UW News

December 3, 2009

Etc.: Campus news and notes

COURTING SUCCESS: UW School of Law students Lisa Benedetti, Andrew Gardner and Justin Andrews won the regional National Moot Court Competition last weekend, defeating Seattle University in the final rounds. They will represent the UW at the national finals, to be held in New York City in 2010. Third-year law student Keaton Hubbert won Best Oralist at the regional competition. UW School of Law students won the National Moot Court Competition in 2007. The competition is sponsored by the New York City Bar. Since 1950, it has provided law students across the United States with the opportunity to strengthen their appellate advocacy skills.



FANTASTIC FULBRIGHT: The Fulbright Program recently announced the complete list of colleges and universities that produced the most 2009-2010 U.S. Fulbright Fellows, and the UW was among them.
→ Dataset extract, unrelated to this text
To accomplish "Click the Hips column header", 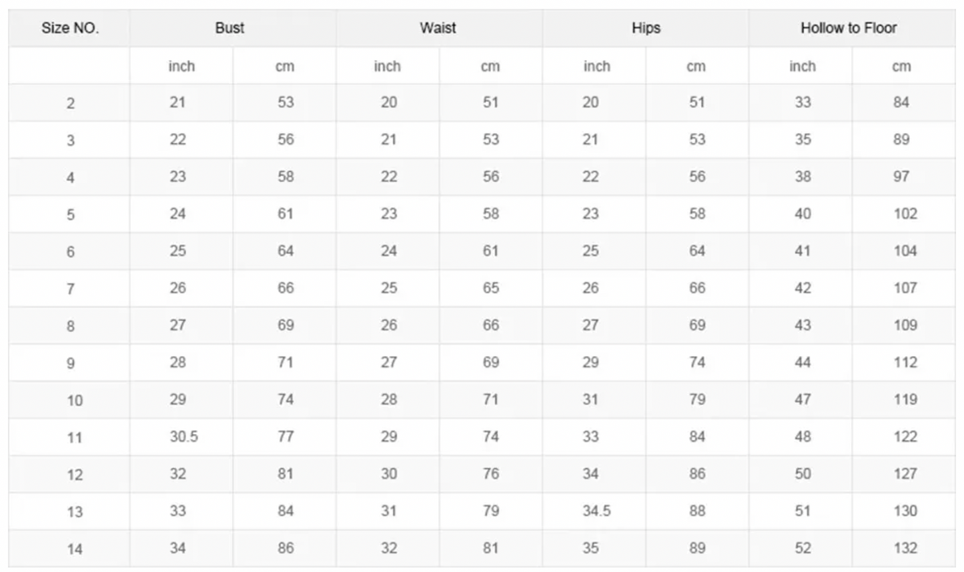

Twelve students — three current undergraduates, one recent graduate and eight graduate students from the University won Fulbright awards for 2009-2010. Forty-seven students applied, setting an institutional record for the number of applications. Among research institutions, the UW shares eleventh place with Cornell University. Fulbright applications for 2010-11 increased by about 25 percent. Under this program, 1,559 American students in more than 100 different fields of study have been offered grants to study, teach English, and conduct research in over 125 countries throughout the world beginning this fall.

RESEARCH EXCELLENCE: The Society for Social Work Research’s Excellence in Research Award was given to an article written by three UW authors. “Screening for Domestic Violence in Public Welfare Offices: An Analysis of Case Manager and Client Interactions,” by Taryn Lindhorst, associate professor of social work; Marcia Meyers, professor of social work and public affairs; and Erin Casey, assistant professor of social work at UWT, appeared in the journal Violence Against Women. In conferring the award, the society “recognizes the significance of the problem addressed in the research, the rigor of the analysis and its contribution to knowledge in social work and social welfare.”

ADDICTION RESEARCH: The Association for Behavioral and Cognitive Therapies’ special interest group on addictive behaviors recently gave UW Psychology Professor G. Alan Marlatt its Lifetime Achievement Award. Marlatt’s doctoral student, Diane Logan, was honored with the Outstanding Dissertation Award.




ARCHITECTURE ACCOLADES: The 2010 edition of America’s Best Architecture & Design Schools, published annually by Design Intelligence journal, ranks the UW among the country’s top 20 graduate programs in architecture. The rankings are based on a survey of principals in 381 participating design firms, who evaluate programs based on excellence in the preparation of students for professional practice. Out of 121 accredited graduate professional programs, the UW is number 19. America’s Best Architecture & Design Schools also includes rankings of landscape architecture, interior design, and industrial design programs, adding to its practitioner-based surveys supplemental surveys of programs most admired by deans and department heads. This year the deans’ survey ranked UW’s undergraduate landscape architecture program third in the United States, “cited for its design-build program, strong urban focus, and excellent faculty.”